Hyperparameter Optimization for Huggingface Transformers

Fine-tuning pre-trained language models based on the transformers library.

An example:

from flaml import AutoML
import pandas as pd

train_dataset = pd.read_csv("data/input/train.tsv", delimiter="\t", quoting=3)
dev_dataset = pd.read_csv("data/input/dev.tsv", delimiter="\t", quoting=3)
test_dataset = pd.read_csv("data/input/test.tsv", delimiter="\t", quoting=3)
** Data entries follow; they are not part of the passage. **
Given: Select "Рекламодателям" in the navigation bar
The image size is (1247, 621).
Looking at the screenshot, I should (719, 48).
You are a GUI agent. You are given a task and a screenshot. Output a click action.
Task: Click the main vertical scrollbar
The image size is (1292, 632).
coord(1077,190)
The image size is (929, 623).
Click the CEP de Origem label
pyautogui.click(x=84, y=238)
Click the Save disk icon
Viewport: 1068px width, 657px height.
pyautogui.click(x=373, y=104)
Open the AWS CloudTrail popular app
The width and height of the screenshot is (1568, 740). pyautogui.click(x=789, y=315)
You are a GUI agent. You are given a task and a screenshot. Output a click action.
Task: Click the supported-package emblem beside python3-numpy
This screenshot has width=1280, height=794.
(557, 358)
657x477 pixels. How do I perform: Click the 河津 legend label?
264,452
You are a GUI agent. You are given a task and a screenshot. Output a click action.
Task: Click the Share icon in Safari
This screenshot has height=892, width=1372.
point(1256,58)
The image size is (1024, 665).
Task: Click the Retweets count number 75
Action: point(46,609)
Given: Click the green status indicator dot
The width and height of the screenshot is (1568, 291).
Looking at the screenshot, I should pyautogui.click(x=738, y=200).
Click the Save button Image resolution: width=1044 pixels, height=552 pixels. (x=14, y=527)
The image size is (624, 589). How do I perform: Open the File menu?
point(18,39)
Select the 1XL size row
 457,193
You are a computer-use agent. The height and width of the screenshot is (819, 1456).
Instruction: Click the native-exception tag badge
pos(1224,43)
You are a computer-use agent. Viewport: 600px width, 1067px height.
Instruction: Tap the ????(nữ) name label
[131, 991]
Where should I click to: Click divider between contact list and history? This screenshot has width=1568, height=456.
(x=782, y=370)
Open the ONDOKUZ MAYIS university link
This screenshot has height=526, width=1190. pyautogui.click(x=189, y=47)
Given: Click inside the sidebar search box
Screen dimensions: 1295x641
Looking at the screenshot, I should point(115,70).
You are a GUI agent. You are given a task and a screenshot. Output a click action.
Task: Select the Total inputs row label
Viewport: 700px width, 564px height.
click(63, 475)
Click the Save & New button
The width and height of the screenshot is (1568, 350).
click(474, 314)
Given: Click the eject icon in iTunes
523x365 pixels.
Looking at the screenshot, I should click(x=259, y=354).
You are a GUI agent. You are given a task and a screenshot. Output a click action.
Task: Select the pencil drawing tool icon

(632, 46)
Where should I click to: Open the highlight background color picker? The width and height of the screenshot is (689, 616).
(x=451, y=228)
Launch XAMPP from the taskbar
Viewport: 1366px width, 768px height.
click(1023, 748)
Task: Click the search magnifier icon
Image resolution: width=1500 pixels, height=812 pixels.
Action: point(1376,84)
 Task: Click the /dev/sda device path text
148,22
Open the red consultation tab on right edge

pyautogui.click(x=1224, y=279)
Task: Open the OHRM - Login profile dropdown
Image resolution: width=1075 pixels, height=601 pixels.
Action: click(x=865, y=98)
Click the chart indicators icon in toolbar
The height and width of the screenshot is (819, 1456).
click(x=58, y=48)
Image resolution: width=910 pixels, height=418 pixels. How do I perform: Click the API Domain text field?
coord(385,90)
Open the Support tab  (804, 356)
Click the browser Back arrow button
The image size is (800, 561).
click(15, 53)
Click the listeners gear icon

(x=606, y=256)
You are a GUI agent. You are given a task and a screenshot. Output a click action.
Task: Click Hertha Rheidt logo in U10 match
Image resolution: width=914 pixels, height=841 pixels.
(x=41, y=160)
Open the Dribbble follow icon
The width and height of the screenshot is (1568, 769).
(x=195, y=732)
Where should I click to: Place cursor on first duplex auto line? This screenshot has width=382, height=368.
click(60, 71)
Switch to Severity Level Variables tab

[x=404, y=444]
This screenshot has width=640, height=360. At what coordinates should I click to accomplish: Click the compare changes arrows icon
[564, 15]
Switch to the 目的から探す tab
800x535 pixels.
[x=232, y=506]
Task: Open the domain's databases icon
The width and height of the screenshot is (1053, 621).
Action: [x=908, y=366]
custom_sent_keys = ["#1 String", "#2 String"]
label_key = "Quality"

X_train = train_dataset[custom_sent_keys]
y_train = train_dataset[label_key]

X_val = dev_dataset[custom_sent_keys]
y_val = dev_dataset[label_key]

X_test = test_dataset[custom_sent_keys]

automl = AutoML()

automl_settings = {
    "gpu_per_trial": 0,  # use a value larger than 0 for GPU training
    "max_iter": 10,
    "time_budget": 300,
    "task": "seq-classification",
    "metric": "accuracy",
}

automl_settings["custom_hpo_args"] = {
    "model_path": "google/electra-small-discriminator",
    "output_dir": "data/output/",
    "ckpt_per_epoch": 1,
}

automl.fit(
    X_train=X_train, y_train=y_train, X_val=X_val, y_val=y_val, **automl_settings
)
automl.predict(X_test)

The current use cases that are supported:

  1. A simplified version of fine-tuning the GLUE dataset using HuggingFace;
  2. For selecting better search space for fine-tuning the GLUE dataset;
  3. Use the search algorithms in flaml for more efficient fine-tuning of HuggingFace.

The use cases that can be supported in future:

  1. HPO fine-tuning for text generation;
  2. HPO fine-tuning for question answering.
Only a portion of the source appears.